Пока собирал вещи, аккуратно и методично, представлял, как одетая в черный лен Аксинья идет через лес в город. Как расступаются перед ней звери, как замолкают птицы, как болото с чавканьем отползает прочь от ее ног. А она даже не замечает их раболепия. Шагает ровно, широко, без устали, смотрит только перед собой. И ни один мускул, ни одна морщинка не дрогнет.

— Вдовствующая, мать твою, королева… — процедил сквозь зубы Демьян.

Постоял немножко, пытаясь успокоить зверя, рвущегося наружу. Но не смог. Зарычал, швырнул в стену кубок по многоборью, который в шутку выиграл на первом курсе.

— Сука! — кричал он и метался по комнате, чуя, что попал в волчью яму. — Падаль! Тварь! Тварь!

У Катерины давно был свой ключ. Она приходила к нему между парами. Приносила горячего, убиралась потихонечку. Словом, делала все, что принято в мире человеческом, если ты спишь с кем-то четвертый год подряд. Демьян заметил ее, прижавшуюся к стене, с огромными, черными от страха глазами, только когда голос пропал окончательно.

— Демочка… — начала она, протягивая дрожащую руку.

Притронуться к себе он, конечно, не позволил. Рванул в сторону, застыл у окна, тяжело перевел дух.

— Что с тобой? — спросила Катя, немного помолчав. — Случилось чего?..

— Я уезжаю, — сипло ответил Демьян, удивляясь, что вообще может говорить.

Катерина дернулась, как от удара. Поджала губы.

— Это… из-за того, что я вчера… спросила?

Вчерашняя ночь казалась теперь чем-то очень далеким. Демьян не сразу понял, о чем говорит Катя.

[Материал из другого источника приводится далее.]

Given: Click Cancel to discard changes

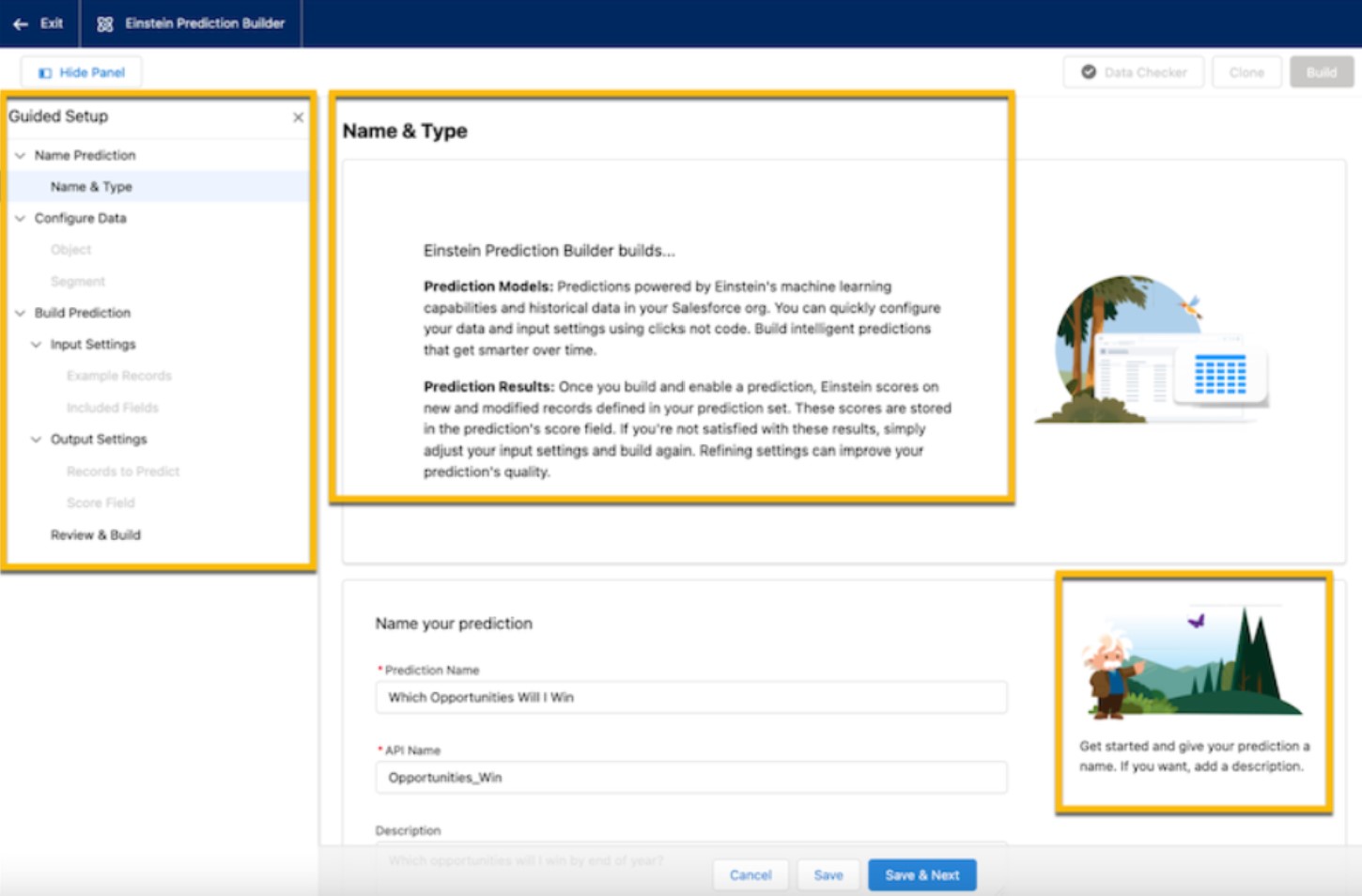Looking at the screenshot, I should [750, 874].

— Нет. — Махнул коротко стриженой головой, подумал, что волосы теперь придется отрастить. — Нет, что ты? Нет.

— А что тогда? — Катя сделала робкий шаг к нему, но остановилась, словно заметила, как зверино горят глаза. — Тебя отчислили?

Мотнул головой еще раз. Досадливо подумал, что разговор этот только тратит время, и протянул Кате бумажку, смятую в кармане.

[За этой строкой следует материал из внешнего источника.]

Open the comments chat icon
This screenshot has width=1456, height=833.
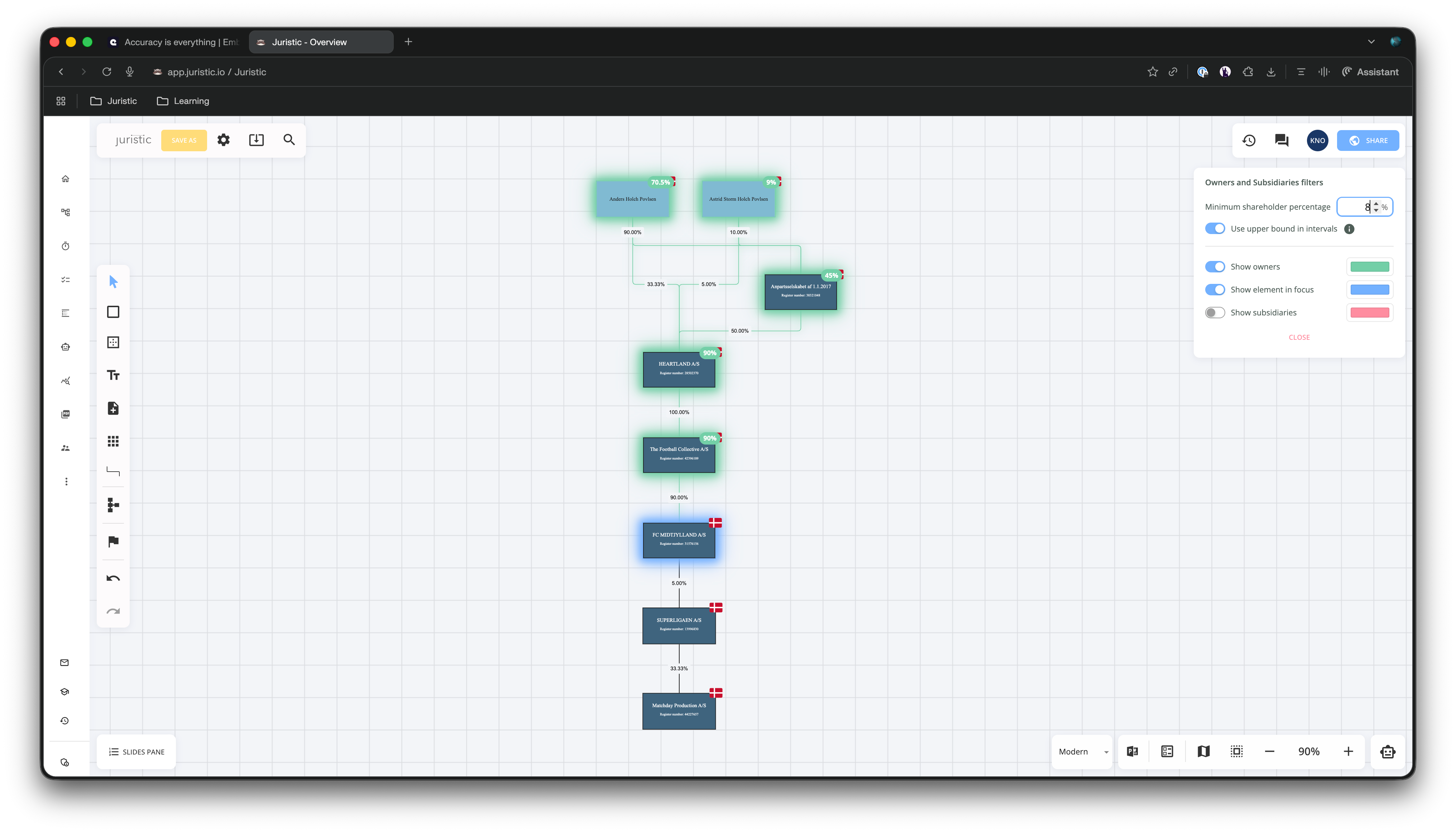(1282, 141)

Катерина схватила ее, быстро прочитала, болезненно вздохнула и подняла на Демьяна глазищи, полные слез.

— О господи, Демочка, твой папа?.. Мне так жалко… Дема!

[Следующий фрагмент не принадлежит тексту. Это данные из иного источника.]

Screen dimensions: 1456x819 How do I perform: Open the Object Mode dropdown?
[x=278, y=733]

Папа. Так и сказала: папа. От слова этого, от мысли, что Батюшку вообще можно так назвать, Демьяну стало нестерпимо смешно. Он то ли всхлипнул, то ли подавился смешком. Но это его отрезвило. Сделал шаг к Кате, она чуть заметно дернулась, снова опустил ладони на ее плечи, втянул чутким, звериным носом ее дух — горячий, женский, сладкий — и покачал головой.

— Это неважно, Кать. Я все равно бы уехал.

Та отшатнулась, но он ее удержал.

— Ты правильно вчера спросила. И поняла все правильно. Спасибо тебе, правда, все же хорошо было… а теперь я… Поеду. Ладно?

Большие темные глаза пошли рябью слез. И это так отчетливо напомнило Демьяну воды спящего озера, что жалость, поднявшаяся было в нем, тут же утихла.

— Вот, значит, как, да? — спросила Катя, запинаясь. — Так, да?

— Да, вот так.

— Не зря мне девочки говорили… Что не надо с тобой. Что зверь ты, Дема. И нет в тебе души.